EPC F and G rated properties are the most energy inefficient houses and impose unnecessary energy costs on tenants and can lead to poor health outcomes. The Energy Efficiency (Private Rented Property) (England and Wales) Regulations 2015 establish a minimum level of energy efficiency for privately rented property. It means that, since 1 April 2018, landlords of privately rented domestic property must ensure that their properties have an EPC rating of at least E before granting or renewing a tenancy. From the 1 April 2020, landlords will not be able to continue letting a property which is already let if that property has an EPC rating of F or G.
Landlords are required to take action to ensure their properties reach an EPC rating of E but where energy efficiency improvements are being installed they may choose to aim above this target to accommodate for future changes.
In certain circumstances, an exemption may be claimed and where a valid exemption applies, landlords must register on the PRS Exemptions Register.
Further information about the regulations can be found on the government's legislation website:
Domestic private rented property: minimum energy efficiency standard - landlord guidance
Guidance on PRS exemptions and Exemptions Register evidence requirements
Since 1 October 2008 landlords, or their agents, have needed to provide an Energy Performance Certificate (EPC) whenever a home in the social or private rented sector is let to a new tenant. Landlords, or their agents, must make an EPC available, free of charge, to prospective tenants at the earliest opportunity. This should be when they are first given written information about the property or view it, and before any rental contract is entered into. An EPC is not required for any property that was occupied before 1 October 2008 and which continues to be occupied after that date by the same tenant.
The council are responsible for enforcing the regulations and can ask a landlord or letting agent to provide them with a copy of an EPC for inspection. If requested, a copy of the EPC must be provided within 7 days or the person issued with the request may be issued with a civil penalty charge of £200 for failing to comply with the EPC obligations.
A number of amendments to the original regulations covering the provision of Energy Performance Certificates have been introduced over subsequent years and were consolidated in December 2012.
The government has produced a guide to energy performance certificates.
A Guide to Energy Performance Certificates (pdf 325kb)

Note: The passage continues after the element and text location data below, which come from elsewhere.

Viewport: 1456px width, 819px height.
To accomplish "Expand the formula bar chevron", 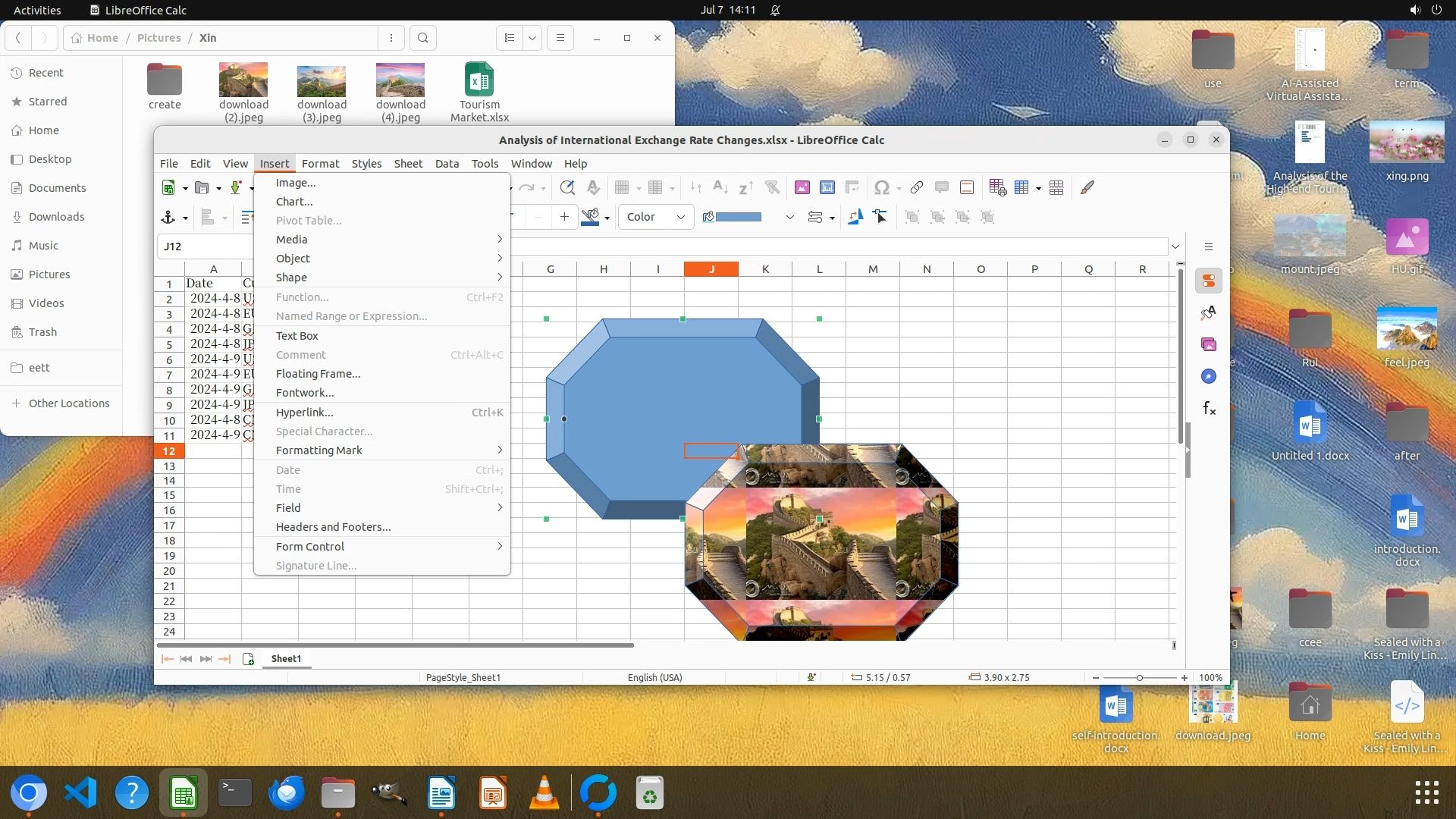I will click(x=1175, y=246).
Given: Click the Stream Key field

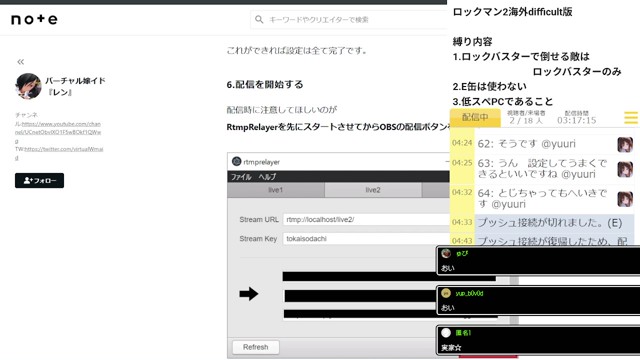Looking at the screenshot, I should (366, 239).
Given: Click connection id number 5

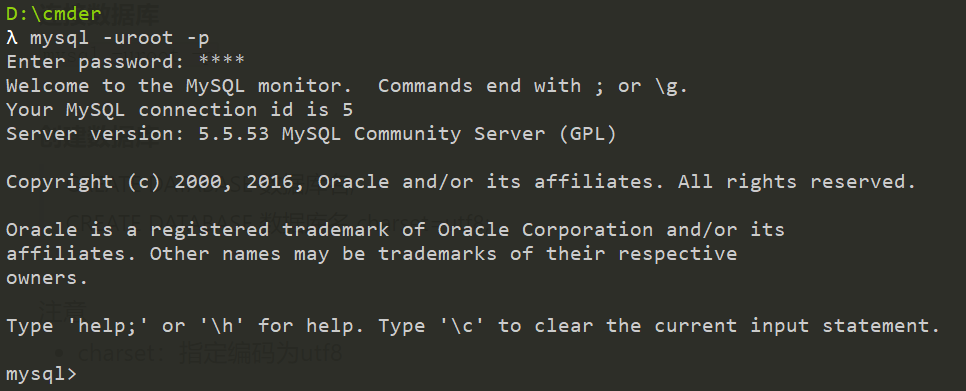Looking at the screenshot, I should coord(347,110).
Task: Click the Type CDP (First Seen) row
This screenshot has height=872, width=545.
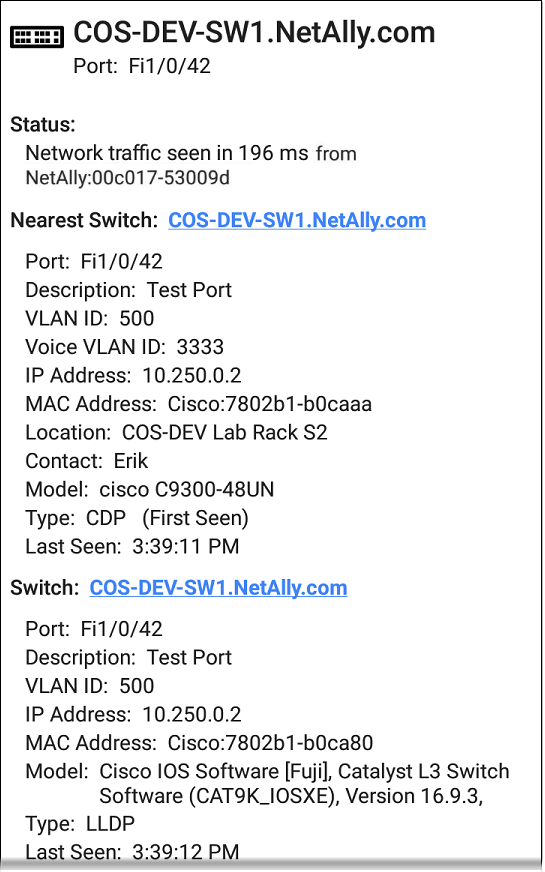Action: [137, 518]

Only accredited domestic energy assessors and home inspectors can produce an Energy Performance Certificate (EPC). If you use an independent energy assessor make sure they are a current member of an accreditation scheme, as this ensures your energy assessor is operating to professional standards. An EPC is only authentic if issued by an accredited Domestic Energy Assessor (DEA).
Details of accredited DEA’s can be found at the Energy Performance Register.